I dodał: - Mając na uwadze te ustalenia, prokuratorzy nie widzą podstaw prawnych do prowadzenia jakiegokolwiek postępowania w tej sprawie czy wykonywania jakichkolwiek czynności procesowych - zaznaczył Rzepa. Taka decyzja prokuratury oznacza, że nie będzie też żadnych wniosków i pytań do Rosjan w tej sprawie.
Informacja rządu
Do ekshumacji zwłok, które spoczywały w grobie Anny Walentynowicz doszło 17 września. Po przeprowadzeniu badań okazało się, że ciało legendy "Solidarności" zostało złożone do grobu Teresy Walewskiej-Przyjałkowskiej.
Informację na temat działań władz po katastrofie smoleńskiej przedstawili ubiegłym tygodniu w Sejmie premier Donald Tusk, minister sprawiedliwości Jarosław Gowin i prokurator generalny Andrzej Seremet.

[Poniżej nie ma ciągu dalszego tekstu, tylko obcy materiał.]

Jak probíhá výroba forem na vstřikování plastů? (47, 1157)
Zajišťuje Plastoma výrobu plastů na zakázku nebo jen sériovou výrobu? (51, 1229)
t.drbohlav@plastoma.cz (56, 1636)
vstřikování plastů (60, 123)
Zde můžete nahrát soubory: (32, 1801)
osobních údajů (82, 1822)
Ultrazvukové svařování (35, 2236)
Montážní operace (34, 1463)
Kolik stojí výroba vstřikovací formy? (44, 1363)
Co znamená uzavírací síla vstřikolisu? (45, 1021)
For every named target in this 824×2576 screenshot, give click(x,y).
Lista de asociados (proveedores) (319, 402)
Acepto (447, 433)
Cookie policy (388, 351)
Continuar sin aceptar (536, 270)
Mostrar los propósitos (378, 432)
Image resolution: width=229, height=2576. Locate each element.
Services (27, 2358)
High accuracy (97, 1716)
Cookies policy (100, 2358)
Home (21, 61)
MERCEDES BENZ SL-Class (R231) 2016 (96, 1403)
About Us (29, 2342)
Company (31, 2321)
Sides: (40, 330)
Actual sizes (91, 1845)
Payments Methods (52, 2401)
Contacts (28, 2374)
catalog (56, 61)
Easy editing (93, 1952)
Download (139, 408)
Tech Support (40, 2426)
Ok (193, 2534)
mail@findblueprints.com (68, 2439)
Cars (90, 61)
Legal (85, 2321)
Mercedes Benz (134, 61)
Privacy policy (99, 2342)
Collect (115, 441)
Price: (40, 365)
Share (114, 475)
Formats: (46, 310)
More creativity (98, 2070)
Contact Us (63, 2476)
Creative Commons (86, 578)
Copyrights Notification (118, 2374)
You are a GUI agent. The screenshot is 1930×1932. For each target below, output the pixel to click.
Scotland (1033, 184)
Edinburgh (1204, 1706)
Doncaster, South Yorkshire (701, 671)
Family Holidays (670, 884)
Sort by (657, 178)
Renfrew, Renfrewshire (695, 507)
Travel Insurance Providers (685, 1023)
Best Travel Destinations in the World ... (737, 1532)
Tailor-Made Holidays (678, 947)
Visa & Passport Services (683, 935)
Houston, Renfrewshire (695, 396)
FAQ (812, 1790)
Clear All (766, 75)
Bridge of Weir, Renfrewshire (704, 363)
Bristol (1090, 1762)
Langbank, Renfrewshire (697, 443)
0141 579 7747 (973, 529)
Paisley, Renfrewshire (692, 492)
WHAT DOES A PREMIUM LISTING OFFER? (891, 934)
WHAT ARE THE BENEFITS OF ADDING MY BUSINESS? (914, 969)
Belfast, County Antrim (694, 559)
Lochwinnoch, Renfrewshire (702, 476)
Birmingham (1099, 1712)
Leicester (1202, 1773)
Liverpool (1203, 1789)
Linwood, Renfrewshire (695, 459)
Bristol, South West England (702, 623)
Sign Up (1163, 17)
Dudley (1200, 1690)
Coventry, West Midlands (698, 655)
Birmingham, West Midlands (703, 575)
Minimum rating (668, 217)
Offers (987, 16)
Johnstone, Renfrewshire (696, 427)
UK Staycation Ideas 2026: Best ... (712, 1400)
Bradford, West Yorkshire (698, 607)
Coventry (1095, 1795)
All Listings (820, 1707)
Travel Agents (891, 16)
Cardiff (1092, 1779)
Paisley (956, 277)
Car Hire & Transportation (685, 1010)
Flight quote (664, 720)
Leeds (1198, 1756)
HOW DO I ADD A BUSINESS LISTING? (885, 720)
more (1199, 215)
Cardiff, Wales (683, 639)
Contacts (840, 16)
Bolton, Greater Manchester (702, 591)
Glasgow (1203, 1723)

Seremet wyjaśniał, dlaczego konieczna okazała się ekshumacja ciała z grobu Anny Walentynowicz, w którym - jak się okazało - spoczywało ciało Teresy Walewskiej-Przyjałkowskiej (a w jej grobie - ciało Walentynowicz). Według Seremeta przyczyną zamiany ciał dwóch ofiar było nietrafne ich rozpoznanie przez członków rodzin bezpośrednio po katastrofie.